Aragorn is the military leader of his group. But he takes all his advice from older, gray-haired, gray-bearded Gandalf. An implicit representative for an older order—he’s a wizard—Gandalf sacrifices himself in battle with the demonic Balrog while Aragorn and the other characters watch in horror. He is resurrected as a plot contrivance.
Daryl is Legolas
Maggie is Eowyn
Initially held back from the fighting by an overprotective bearded father figure. Ultimately reveals herself as a warrior woman of the first order.
Michonne is Eowyn and Gimli
Hey, there aren’t that many female characters in Lord of the Rings! But there’s no denying that the moment when Michonne ends mini-boss tyrant The Governor with her sword bears a resemblance to Eowyn’s feminist-powered dispatching of the Witch King. Michonne is probably more generally recognizable as a Gimli figure, though: Another creature-killing enforcer, like Daryl/Legolas.

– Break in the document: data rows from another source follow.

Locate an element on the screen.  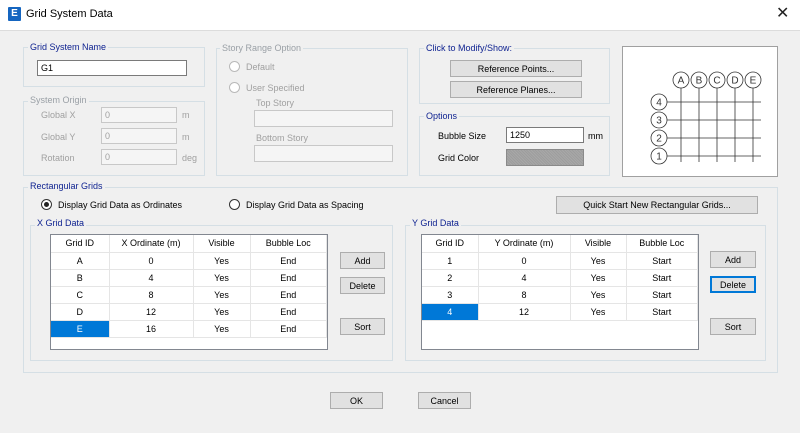
grid-preview-drawing: A B C D E 4 3 2 1 is located at coordinates (706, 118).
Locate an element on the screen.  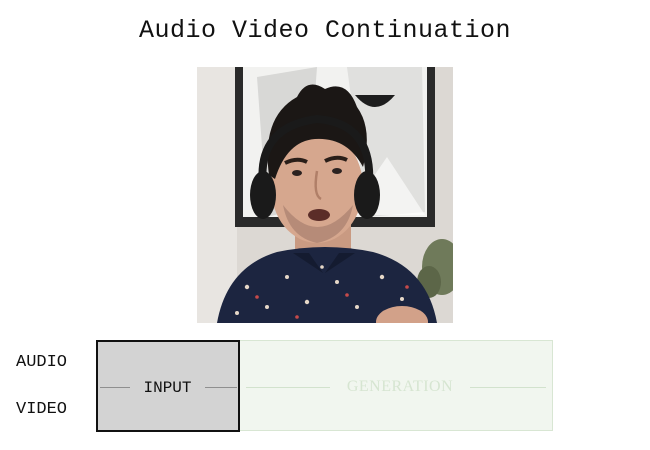
timeline: GENERATION INPUT is located at coordinates (324, 386).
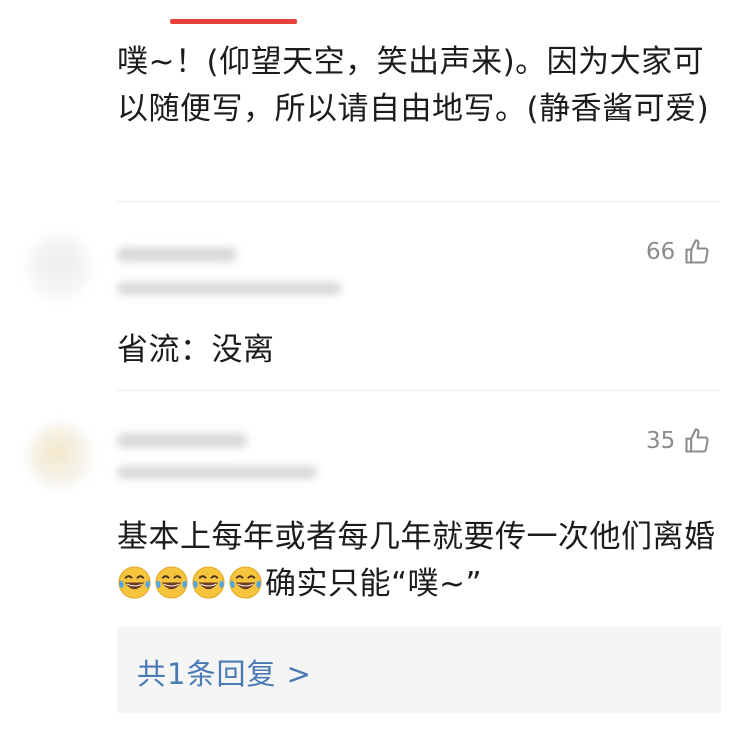  What do you see at coordinates (661, 441) in the screenshot?
I see `like-count: 35` at bounding box center [661, 441].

Woodbury and Terminus and anywhere that briefly appears to be safe are Moria and Helm’s Deep and anywhere that briefly appears to be safe
Spoiler alert: Nowhere is safe.
Because J.R.R. Tolkien was a linguist, certain conventions of name construction pop up frequently. This is most clearly seen in the names of geo-located siblings: Eowyn and Eomer of Rohan, Boromir and Faramir of Gondor. Because The Walking Dead was a saga constructed on the fly, certain conventions of name construction pop up frequently. This is most clearly seen in the fact that everyone’s name ends in “L”: Carl, Hershel, Daryl, Merle, Carol, Randall, Gabriel, Meryl, Cheryl, Larryl, Harol, and fan-favorite character Umbreryl Shutsworth.

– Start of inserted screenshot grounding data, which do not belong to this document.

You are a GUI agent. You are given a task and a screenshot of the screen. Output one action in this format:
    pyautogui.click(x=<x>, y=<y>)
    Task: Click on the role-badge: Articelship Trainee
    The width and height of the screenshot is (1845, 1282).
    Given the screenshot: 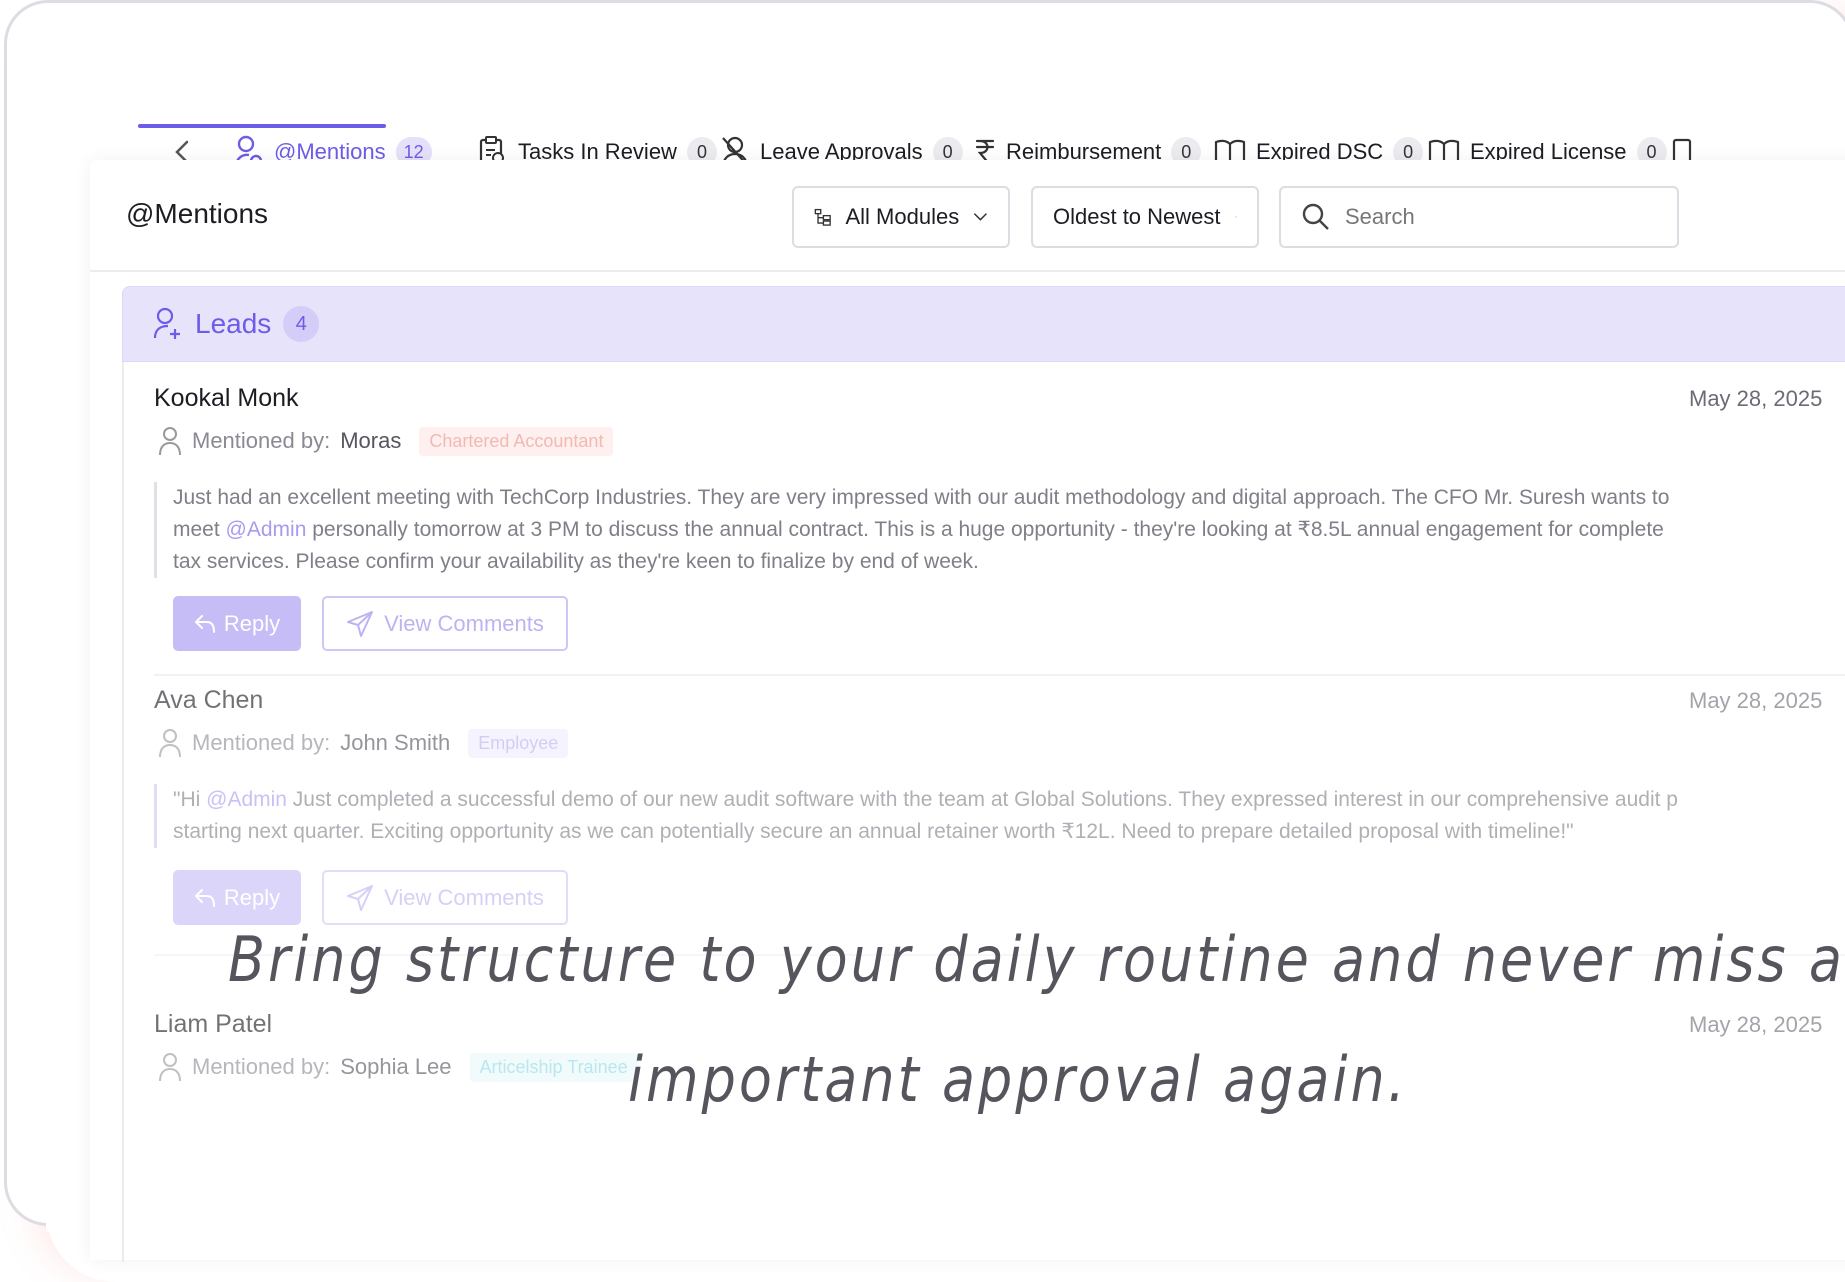 What is the action you would take?
    pyautogui.click(x=554, y=1067)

I’m having a bit of fun here, but I think there’s a deeper resonance to the Lord of the Rings connection. Season 5 of The Walking Dead is one of the first times in the show’s history that the characters have had a clear mission statement—a quest, you might say. In Lord of the Rings, the characters are on a long walk to Mount Doom to destroy the ring; in Walking Dead, the characters currently appear to be on a long walk to Washington, carrying whatever knowledge Eugene has locked away in his head. In Lord of the Rings, the characters are attempting to halt the forces of evil and ruin. In The Walking Dead, evil and ruin have already claimed their sorrowful world.
The notion of a zombie cure is an intriguing wrench to throw into the show—especially since the Darabont era seemed to explicitly deny that possibility with the trip to the CDC. I’m still not sure how much credence to give it, but the glimmer of hope that the “cure” has brought to the show makes me wonder if The Walking Dead‘s own perspective on itself is shifting. One of the tragically beautiful notions at the center of Tolkien’s original story is the notion that certain people don’t get to enjoy the world they save; that Frodo, the other Ring-Bearers, and most mystical creatures need to disappear from Middle-Earth after they save it. I wonder if The Walking Dead will ultimately end with whatever characters are left alive looking at the new post-zombie world and sorrowfully leaving it behind, unwilling or just unable to join the future of humanity. Like Frodo, they can’t enjoy the Shire they saved. Like Moses, they can’t enjoy the Promised Land.
By which I mean: I’m anticipating that The Walking Dead will go Full Biblical by season 8.